Set problem
Copy the lines below word for word.

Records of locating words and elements
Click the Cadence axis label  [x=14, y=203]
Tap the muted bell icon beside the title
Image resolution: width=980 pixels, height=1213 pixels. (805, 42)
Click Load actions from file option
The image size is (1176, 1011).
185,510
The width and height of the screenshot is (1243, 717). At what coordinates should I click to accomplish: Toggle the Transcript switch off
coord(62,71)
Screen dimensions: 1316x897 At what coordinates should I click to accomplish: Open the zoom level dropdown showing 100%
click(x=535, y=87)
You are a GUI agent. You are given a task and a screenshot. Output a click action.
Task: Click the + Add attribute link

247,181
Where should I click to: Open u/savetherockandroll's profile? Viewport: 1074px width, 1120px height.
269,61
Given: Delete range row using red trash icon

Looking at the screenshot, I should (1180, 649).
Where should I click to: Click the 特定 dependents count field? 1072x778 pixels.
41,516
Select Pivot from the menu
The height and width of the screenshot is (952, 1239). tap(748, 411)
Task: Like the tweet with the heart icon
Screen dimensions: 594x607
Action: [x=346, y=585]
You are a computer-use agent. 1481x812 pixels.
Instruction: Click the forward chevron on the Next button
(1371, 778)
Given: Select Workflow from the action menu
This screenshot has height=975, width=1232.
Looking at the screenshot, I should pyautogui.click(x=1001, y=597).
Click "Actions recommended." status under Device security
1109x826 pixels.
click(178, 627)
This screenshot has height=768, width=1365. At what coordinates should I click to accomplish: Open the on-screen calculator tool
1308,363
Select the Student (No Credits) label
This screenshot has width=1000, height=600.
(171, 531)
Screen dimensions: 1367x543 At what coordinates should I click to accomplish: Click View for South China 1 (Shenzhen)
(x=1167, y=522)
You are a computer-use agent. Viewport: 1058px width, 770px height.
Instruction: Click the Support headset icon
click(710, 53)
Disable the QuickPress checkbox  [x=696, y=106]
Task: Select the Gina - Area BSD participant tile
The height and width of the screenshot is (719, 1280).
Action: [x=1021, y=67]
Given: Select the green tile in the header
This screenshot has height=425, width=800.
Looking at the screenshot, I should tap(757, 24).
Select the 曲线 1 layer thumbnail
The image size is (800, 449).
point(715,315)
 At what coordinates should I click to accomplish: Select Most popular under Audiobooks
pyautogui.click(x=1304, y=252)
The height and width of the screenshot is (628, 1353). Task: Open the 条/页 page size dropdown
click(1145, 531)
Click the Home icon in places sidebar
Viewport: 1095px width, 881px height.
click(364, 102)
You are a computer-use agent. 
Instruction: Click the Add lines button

Reply to the exercise
Click the Cadence axis label  [x=14, y=203]
Tap the muted bell icon beside the title
Image resolution: width=980 pixels, height=1213 pixels. (805, 42)
Click Load actions from file option
The image size is (1176, 1011).
185,510
The width and height of the screenshot is (1243, 717). At what coordinates should I click to accomplish: Toggle the Transcript switch off
coord(62,71)
Screen dimensions: 1316x897 At what coordinates should I click to accomplish: Open the zoom level dropdown showing 100%
click(x=535, y=87)
You are a GUI agent. You are given a task and a screenshot. Output a click action.
Task: Click the + Add attribute link

247,181
Where should I click to: Open u/savetherockandroll's profile? Viewport: 1074px width, 1120px height.
269,61
Given: Delete range row using red trash icon

Looking at the screenshot, I should (1180, 649).
Where should I click to: Click the 特定 dependents count field? 1072x778 pixels.
41,516
Select Pivot from the menu
The height and width of the screenshot is (952, 1239). tap(748, 411)
Task: Like the tweet with the heart icon
Screen dimensions: 594x607
Action: [x=346, y=585]
You are a computer-use agent. 1481x812 pixels.
Instruction: Click the forward chevron on the Next button
(1371, 778)
Given: Select Workflow from the action menu
This screenshot has height=975, width=1232.
Looking at the screenshot, I should pyautogui.click(x=1001, y=597).
Click "Actions recommended." status under Device security
1109x826 pixels.
click(178, 627)
This screenshot has height=768, width=1365. At what coordinates should I click to accomplish: Open the on-screen calculator tool
1308,363
Select the Student (No Credits) label
This screenshot has width=1000, height=600.
(171, 531)
Screen dimensions: 1367x543 At what coordinates should I click to accomplish: Click View for South China 1 (Shenzhen)
(x=1167, y=522)
You are a computer-use agent. Viewport: 1058px width, 770px height.
Instruction: Click the Support headset icon
click(710, 53)
Disable the QuickPress checkbox  [x=696, y=106]
Task: Select the Gina - Area BSD participant tile
The height and width of the screenshot is (719, 1280).
Action: [x=1021, y=67]
Given: Select the green tile in the header
This screenshot has height=425, width=800.
Looking at the screenshot, I should tap(757, 24).
Select the 曲线 1 layer thumbnail
The image size is (800, 449).
point(715,315)
 At what coordinates should I click to accomplish: Select Most popular under Audiobooks
pyautogui.click(x=1304, y=252)
The height and width of the screenshot is (628, 1353). Task: Open the 条/页 page size dropdown
click(1145, 531)
Click the Home icon in places sidebar
Viewport: 1095px width, 881px height.
click(364, 102)
You are a computer-use agent. 
Instruction: Click the Add lines button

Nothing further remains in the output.